━━━ STUDY MATERIAL

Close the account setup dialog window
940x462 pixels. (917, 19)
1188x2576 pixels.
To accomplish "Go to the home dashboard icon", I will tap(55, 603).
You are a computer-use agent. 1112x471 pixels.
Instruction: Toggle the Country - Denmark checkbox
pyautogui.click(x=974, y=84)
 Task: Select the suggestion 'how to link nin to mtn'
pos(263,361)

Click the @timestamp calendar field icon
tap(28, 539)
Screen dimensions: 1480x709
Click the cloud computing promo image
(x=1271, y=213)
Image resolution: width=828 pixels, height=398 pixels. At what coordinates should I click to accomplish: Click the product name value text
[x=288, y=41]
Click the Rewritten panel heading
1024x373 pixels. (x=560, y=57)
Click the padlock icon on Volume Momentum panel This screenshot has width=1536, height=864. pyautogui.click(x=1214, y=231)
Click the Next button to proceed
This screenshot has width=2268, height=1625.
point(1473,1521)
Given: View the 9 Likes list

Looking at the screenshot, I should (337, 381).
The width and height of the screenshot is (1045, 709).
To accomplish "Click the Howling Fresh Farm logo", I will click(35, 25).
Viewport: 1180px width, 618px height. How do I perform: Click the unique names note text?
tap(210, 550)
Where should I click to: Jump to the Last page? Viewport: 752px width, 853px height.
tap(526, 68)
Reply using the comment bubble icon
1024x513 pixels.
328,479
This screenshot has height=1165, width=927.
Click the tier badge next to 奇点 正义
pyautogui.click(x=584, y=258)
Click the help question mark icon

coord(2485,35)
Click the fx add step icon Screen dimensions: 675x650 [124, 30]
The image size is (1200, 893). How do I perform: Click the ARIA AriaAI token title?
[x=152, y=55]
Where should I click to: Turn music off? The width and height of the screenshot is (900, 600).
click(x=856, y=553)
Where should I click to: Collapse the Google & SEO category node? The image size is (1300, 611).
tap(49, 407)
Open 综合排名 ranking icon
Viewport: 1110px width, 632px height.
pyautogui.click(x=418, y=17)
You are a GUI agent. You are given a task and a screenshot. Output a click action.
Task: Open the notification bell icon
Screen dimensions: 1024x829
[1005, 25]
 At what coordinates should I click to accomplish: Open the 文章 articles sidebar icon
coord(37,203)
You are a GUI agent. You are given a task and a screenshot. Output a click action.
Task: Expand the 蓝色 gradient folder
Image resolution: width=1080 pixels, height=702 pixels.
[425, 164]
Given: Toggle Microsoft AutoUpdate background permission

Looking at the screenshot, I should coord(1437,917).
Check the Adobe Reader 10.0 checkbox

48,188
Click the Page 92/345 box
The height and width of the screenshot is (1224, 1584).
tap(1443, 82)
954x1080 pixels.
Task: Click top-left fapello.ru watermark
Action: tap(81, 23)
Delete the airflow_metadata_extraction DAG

━━━━━━

EXERCISE PROMPT
If a line in the records above contains the word "will", copy it.

FINISHED EXERCISE
To accomplish "Go to the home dashboard icon", I will tap(55, 603).
To accomplish "Click the Howling Fresh Farm logo", I will click(35, 25).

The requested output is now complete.